A Bayesian statistical model to characterize blood pressure increase in salt‐sensitive hypertension in the rat (856.6)

In salt‐sensitive rat models of hypertension, characteristic patterns of increase in blood pressure (BP) are observed when salt intake in the diet is increased. In this study, we used a Bayesian statistical model to quantitate these patterns and draw conclusions about the differences between sets (strains or treatments) of rats. Time‐course BP data for individual rats was fit to a mixture of two cumulative normal distributions by Gibbs sampling, a process for approximating multivariate probability distributions. The mixture was defined by seven parameters, which describe aspects of the timing and extent of BP increase. Probability distributions for each parameter describe the frequency of a certain value over all Gibbs samples.

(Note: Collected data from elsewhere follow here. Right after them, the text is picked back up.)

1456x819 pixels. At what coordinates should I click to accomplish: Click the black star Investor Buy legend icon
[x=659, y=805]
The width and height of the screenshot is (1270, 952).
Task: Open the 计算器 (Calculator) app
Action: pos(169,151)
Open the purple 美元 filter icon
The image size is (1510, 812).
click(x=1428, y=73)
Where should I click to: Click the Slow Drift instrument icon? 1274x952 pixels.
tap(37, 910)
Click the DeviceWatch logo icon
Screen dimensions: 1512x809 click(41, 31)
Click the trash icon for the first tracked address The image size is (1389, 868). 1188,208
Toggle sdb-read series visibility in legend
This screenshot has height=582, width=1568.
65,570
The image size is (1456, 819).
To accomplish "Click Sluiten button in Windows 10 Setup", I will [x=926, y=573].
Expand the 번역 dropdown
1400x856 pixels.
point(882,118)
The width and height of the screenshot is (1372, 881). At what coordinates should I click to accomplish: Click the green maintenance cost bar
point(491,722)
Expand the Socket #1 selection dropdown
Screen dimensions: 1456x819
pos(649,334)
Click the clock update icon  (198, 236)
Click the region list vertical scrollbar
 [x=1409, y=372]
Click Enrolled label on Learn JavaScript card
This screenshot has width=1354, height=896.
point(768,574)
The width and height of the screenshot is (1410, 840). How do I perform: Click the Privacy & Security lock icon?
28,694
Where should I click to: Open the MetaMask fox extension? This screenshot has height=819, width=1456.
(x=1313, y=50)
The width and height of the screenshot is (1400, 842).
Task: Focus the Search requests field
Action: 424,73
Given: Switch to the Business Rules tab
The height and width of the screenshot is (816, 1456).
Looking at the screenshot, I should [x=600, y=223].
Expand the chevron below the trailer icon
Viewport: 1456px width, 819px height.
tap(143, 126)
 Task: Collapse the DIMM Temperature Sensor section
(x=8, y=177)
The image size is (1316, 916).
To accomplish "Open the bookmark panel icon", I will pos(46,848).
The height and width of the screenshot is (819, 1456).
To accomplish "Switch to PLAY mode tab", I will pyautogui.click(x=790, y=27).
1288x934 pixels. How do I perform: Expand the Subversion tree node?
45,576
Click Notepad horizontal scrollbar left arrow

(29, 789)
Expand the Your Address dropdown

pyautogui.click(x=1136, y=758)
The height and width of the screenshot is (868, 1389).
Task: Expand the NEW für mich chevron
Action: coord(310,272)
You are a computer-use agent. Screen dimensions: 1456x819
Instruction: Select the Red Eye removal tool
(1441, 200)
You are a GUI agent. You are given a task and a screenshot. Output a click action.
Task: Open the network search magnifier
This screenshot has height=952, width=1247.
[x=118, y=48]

Sets of rats were assessed on a single parameter level by taking parameter values for each rat as samples from a group parameter representing all the rats, which allowed us to assess differences between experimental sets. The model precisely fit all observed BP data, and is sufficient to detect significant differences in parameters between experimental sets. This Bayesian model provides a useful tool for distinguishing sets of rats based on the character of their BP increase. These insights provided by this analysis into the timing and extent of BP increase may provide a framework for the analysis of further data generated with these rats, and the mechanisms underlying these BP increases.